An evolving commercial market: Hoisington and Klumpp Williams see several commercial markets remaining strong into 2024, especially healthcare buildings and facilities supporting science and technology. Office building vacancies, however, will remain a challenge, requiring firms like HOK to devise solutions that extend beyond just residential conversion.

“As an industry, we need to become more creative about adaptive reuse and repositioning existing assets for a variety of new uses,” said Hoisington. “These older buildings have so much to offer in terms of how they were built, often in ways we would rarely consider today.  This makes for a unique opportunity for many of our clients.  And unique matters, right now, when looking at real estate options.”

Increased calls for sustainability: In the not-so-distant past, architects often found themselves having to lobby clients to integrate sustainable design into their projects. That dynamic has rapidly changed as more owners prioritize sustainability. This is due to a host of reasons, including stakeholder demands, an urgency to get ahead of future local, state and other governmental regulations and increasing threats of extreme weather associated with climate change.

“The integration of resilience and sustainability is very important to our clients,” said Klumpp Williams. “Beyond ensuring their projects are as energy-efficient as possible, clients need to know that their hospitals, labs, arenas and other venues will remain operational or quickly reopen following unexpected climate and other impactful events.”

Artificial intelligence as a design tool: AI-powered design software will continue to evolve in 2024. Far from being a job-killer, as some have predicted, HOK’s co-CEOs see AI as a tool that will help architects close the profession’s sizeable labor shortage.

“The idea of AI as a looming threat to our profession isn’t the thing keeping me awake at night,” said Hoisington. “What does is the shortage of experienced talent in architecture that traces its roots back to all the people who left during the 2008-2009 recession. If AI can increase the bandwidth of our architects and design leaders to fill this gap, I see that as incredibly valuable by enabling our leaders around the practice to affect a larger part of the industry while we mentor and train new leaders.”

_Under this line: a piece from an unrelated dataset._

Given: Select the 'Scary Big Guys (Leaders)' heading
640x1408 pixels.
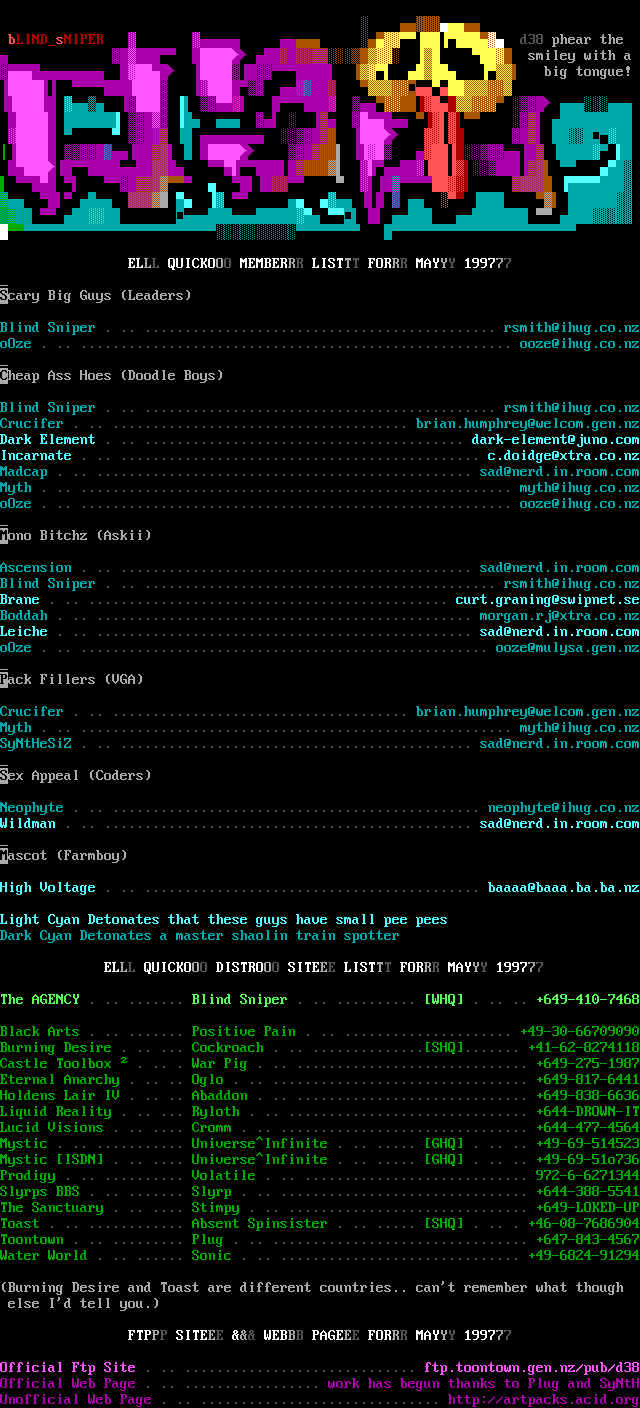Looking at the screenshot, I should 96,296.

Economic and geopolitical instability: Numerous political and economic factors will influence the AEC industry in 2024. Despite an easing of inflation and interest rates in late 2023, rates could rebound in 2024 for a variety of geopolitical reasons, including the outcome of another contentious U.S. presidential election, an economic cooldown in China, ongoing wars in Ukraine and Israel, and new global challenges.

“As a global firm, we always keep tabs on outside factors impacting our clients and colleagues,” noted Klumpp Williams. “We take a ‘watch and wait’ approach but remain inherently optimistic about the future and our ability to adapt and respond.”